**Source:**
# # # # #
Mobile 4 was a milestone for me on three fronts: new investigations into mobile structure, a real-time score display, and ten channels of algorithmic sound.

On the structural side, there are two primary behaviors in the piece: one is a sustained tone/drone that is kind of brushed in and out, Morton Feldman style; the other is a set of algorithmic melodies that is constantly being updated.  The drones are simply chosen randomly from the notes of the current scale.  Melodies are chosen from a table of available melodies algorithmically generated from the notes of the current scale.  There are five melodies available at any given time.  Periodically the program will replace one of the old melodies with a new one (randomly choosing from available pitches and durations, with the maximum melody length and the time between melodies varying according to a random walk).

Each sound source (instrument or speaker) behaves independently, but all are aligned to the same rhythmic pulse, and the global statistical balance between the melody and drone behaviors varies according to another random walk.  If we happen to venture too far over on the drone side, we enter a transition phase, in which all sound sources gradually converge onto one of the tones in the current scale, which then becomes a pivot tone, allowing for a common tone modulation to a new, algorithmically-generated scale.

The khaen is a diatonic instrument, so Christopher brought three different instruments (G minor, A minor, and Bb minor), allowing access to the full chromatic scale over the course of the performance, though only one diatonic scale at a time.  This limitation was built into the structure of the piece; when it’s time to transition to a new key area, first we decide if we want to transition to a new khaen, and then we pick a pentatonic subset of the available diatonic scale.  (These aren’t standard pentatonic scales, by the way, but any 5-note subset of the diatonic scale is fair game, creating a lot of interesting variety, sometimes with a major feel, sometimes minor, sometimes with a prominent tritone, etc.).  New scales tend to happen every 3-6 minutes (if we go more than 5 minutes without a transition, I start to nudge one to be more likely to occur).  This has the effect of kind of “cleaning out the ear,” similar to what we did in main menu music of EndWar.

Mobile 4 Setup

The cool thing is that the three live performers plus all of the electronic sound are coordinated, even though the melodic and scalar material is being generated on the fly.  We’re all keeping a common pulse, playing from the same scales, from the same pool of melodies, with the same density of musical material, all converging to the same common tones and modulating together.  The result is that musical material is passed all around the room, allowing for a nice, mid-level coherence that keeps the piece from sounding too random or arbitrary.  Accomplishing this kind of coordination is difficult in a traditional open form piece, where the musical material is written out in advance, and even harder to accomplish when there are real-time processes generating new material all the time.
# # # # #
**Request A:** From the listing below, gather every line that contains the string "green".
# # # # #
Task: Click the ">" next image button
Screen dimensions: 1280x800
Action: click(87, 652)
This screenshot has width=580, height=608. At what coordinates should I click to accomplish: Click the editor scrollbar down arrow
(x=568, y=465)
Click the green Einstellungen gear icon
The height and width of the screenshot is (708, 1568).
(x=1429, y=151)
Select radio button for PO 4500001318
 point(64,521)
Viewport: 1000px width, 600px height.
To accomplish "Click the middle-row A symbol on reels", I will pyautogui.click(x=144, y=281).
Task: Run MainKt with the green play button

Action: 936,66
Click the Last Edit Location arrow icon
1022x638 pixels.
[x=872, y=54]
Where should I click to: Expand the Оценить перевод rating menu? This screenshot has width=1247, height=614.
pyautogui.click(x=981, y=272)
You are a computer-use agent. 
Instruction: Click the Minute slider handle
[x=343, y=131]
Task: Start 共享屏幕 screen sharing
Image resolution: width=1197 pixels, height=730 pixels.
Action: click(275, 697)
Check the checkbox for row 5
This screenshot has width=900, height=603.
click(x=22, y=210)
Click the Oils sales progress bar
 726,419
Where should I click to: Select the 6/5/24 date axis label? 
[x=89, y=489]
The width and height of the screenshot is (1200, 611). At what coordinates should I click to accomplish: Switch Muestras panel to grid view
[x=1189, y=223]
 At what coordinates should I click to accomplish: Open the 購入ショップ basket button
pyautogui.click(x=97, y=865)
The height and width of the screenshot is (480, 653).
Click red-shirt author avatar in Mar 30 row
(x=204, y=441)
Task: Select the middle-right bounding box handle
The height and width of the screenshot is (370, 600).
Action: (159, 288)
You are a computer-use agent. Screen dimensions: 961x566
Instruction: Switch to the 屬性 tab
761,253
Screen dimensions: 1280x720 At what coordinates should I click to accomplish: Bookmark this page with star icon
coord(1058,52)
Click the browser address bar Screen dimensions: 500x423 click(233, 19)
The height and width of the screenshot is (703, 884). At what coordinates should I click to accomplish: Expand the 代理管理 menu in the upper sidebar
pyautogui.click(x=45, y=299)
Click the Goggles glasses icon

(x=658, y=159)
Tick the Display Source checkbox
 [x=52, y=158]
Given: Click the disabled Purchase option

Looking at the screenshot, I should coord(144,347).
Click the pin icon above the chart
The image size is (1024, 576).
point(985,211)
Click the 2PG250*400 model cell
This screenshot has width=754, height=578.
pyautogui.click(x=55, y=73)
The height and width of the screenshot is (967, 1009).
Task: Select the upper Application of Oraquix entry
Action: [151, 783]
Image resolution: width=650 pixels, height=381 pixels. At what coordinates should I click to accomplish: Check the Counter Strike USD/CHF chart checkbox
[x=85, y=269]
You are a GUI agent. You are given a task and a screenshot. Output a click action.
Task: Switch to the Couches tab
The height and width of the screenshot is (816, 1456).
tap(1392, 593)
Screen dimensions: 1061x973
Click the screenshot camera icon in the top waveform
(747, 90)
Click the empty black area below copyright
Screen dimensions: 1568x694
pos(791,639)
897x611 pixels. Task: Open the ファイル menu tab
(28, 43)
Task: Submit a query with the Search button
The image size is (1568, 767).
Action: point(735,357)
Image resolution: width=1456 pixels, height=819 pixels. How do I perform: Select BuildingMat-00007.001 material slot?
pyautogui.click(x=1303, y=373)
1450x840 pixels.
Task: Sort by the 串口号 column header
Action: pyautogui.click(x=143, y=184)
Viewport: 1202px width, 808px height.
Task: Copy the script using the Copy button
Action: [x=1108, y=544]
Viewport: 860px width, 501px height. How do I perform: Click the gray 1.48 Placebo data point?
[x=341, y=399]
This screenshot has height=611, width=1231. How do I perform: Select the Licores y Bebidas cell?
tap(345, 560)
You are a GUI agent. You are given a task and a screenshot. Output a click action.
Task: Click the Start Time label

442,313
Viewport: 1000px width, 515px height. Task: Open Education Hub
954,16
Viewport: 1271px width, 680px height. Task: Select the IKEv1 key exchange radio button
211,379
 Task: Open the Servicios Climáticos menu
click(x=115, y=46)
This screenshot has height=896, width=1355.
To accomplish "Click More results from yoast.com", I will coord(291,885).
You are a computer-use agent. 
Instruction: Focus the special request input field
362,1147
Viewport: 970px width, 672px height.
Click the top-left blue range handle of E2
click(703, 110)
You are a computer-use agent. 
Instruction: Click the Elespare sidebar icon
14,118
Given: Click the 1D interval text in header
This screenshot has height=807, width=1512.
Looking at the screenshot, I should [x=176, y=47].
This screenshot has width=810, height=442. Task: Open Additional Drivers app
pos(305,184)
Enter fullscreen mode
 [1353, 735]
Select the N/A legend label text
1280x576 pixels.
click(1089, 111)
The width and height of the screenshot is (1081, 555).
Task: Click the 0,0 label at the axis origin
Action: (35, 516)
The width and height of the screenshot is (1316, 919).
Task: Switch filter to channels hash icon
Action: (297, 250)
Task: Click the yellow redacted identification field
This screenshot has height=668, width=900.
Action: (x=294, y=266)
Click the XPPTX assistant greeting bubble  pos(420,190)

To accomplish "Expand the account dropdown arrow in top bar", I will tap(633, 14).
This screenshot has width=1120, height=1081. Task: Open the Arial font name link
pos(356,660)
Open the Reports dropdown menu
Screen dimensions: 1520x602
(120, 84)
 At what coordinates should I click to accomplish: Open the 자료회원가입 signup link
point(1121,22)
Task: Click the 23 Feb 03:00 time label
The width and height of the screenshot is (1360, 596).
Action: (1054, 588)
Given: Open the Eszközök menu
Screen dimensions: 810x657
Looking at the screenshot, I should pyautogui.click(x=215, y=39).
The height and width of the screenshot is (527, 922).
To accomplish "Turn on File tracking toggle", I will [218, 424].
# # # # #
**Request B:** List the fronts on which, according to the Mobile 4 text above, the piece was a milestone.

**Output A:**
Click the green Einstellungen gear icon
Task: Run MainKt with the green play button

**Output B:**
- New investigations into mobile structure
- A real-time score display
- Ten channels of algorithmic sound